Wholey v. Sears Roebuck

In Wholey v. Sears Roebuck, 370 Md. 38, 803 A.2d 482 (2002), an employee was discharged from employment for investigating and reporting to his supervisor suspected criminal activity of a co-employee. Id. at 45-46. The issue was whether the employee had a cause of action for wrongful discharge. Id. at 46. The Court filed a plurality opinion (Battaglia, J; Cathell, J; Harrell,J) recognizing a new public policy exception to the employment at will doctrine, stating that an employee who was fired for reporting illegal activities to the proper authorities could bring a viable claim under the wrongful discharge doctrine. Id. at 70. Judge Battaglia, writing for the plurality, concluded that the exception did not apply to the employee in the case, however, because all of the employee's allegations had been made to supervisors and co-workers who were internal to the company, not to the police or another enforcement agency. Id. A concurring opinion reached the same conclusion, without recognizing the new exception created in the plurality opinion. Wholey v. Sears Roebuck, 370 Md. 38, 71-76, 803 A.2d 482 (2002) (JJ. Raker and Wilner concurring in the judgment). A dissenting opinion was also filed. Wholey v. Sears Roebuck, 370 Md. 38, 76-77, 803 A.2d 482 (2002) (JJ. Eldridge and Bell dissenting).

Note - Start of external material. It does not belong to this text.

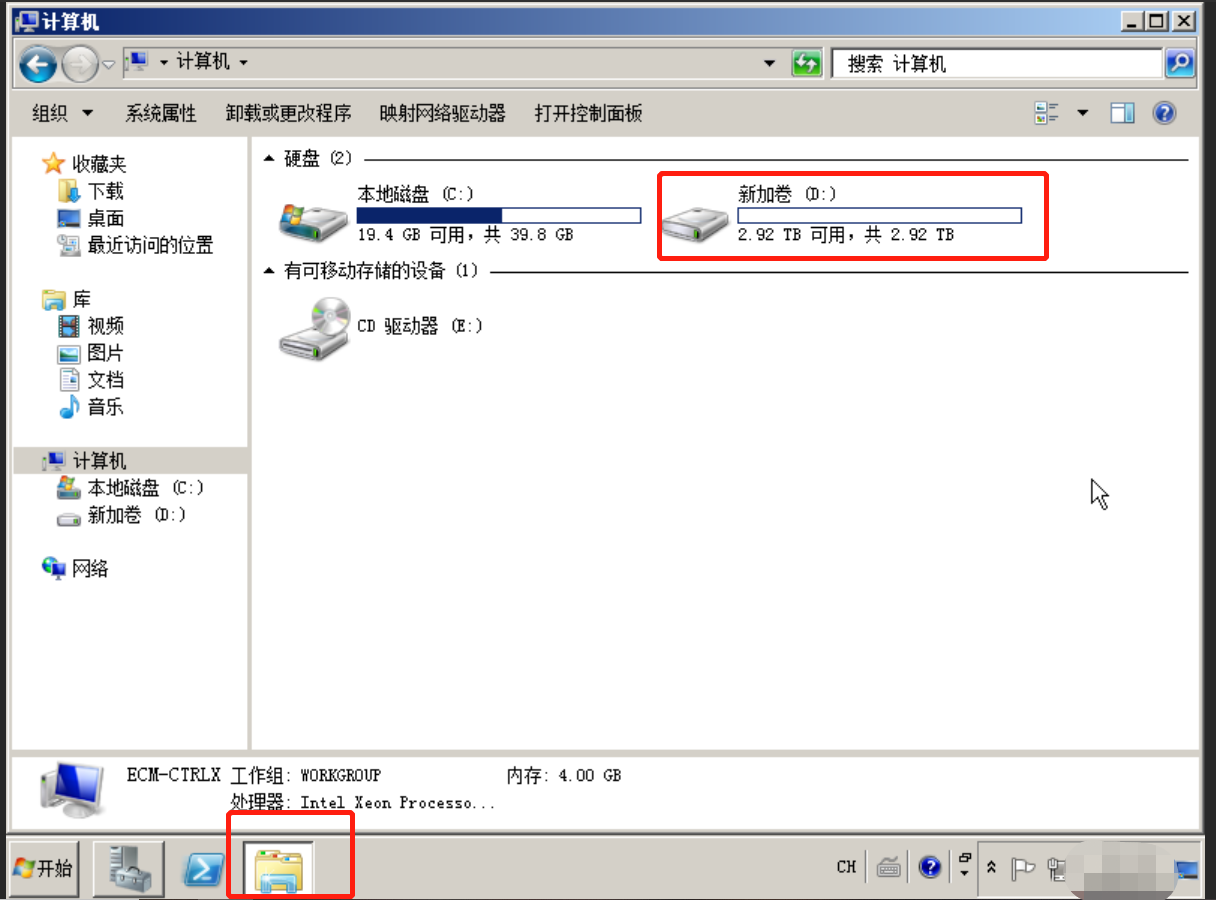Click 系统属性 in the toolbar
Image resolution: width=1216 pixels, height=900 pixels.
[x=161, y=113]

Essentially, the plurality of the Wholey court simultaneously recognized a new mandate of public policy to protect employees who reported corporate wrongdoing to outside authorities like the police, and declined to recognize a public policy in favor of employees who reported corporate wrongdoing to internal authorities like supervisors. See id. at 70. The Wholey plurality observed that the purpose of the tort of wrongful discharge, i.e., to provide a remedy for an otherwise unremedied violation of public policy, defined the first limiting factor in recognizing a new public policy. Id. at 52. When a statutory cause of action is available to redress the injuries of an employee, wrongful discharge is not an appropriate remedy, and no public policy need be recognized. Id. at 52. Only if no statutory remedy exists, might wrongful discharge be an appropriate remedy. Id.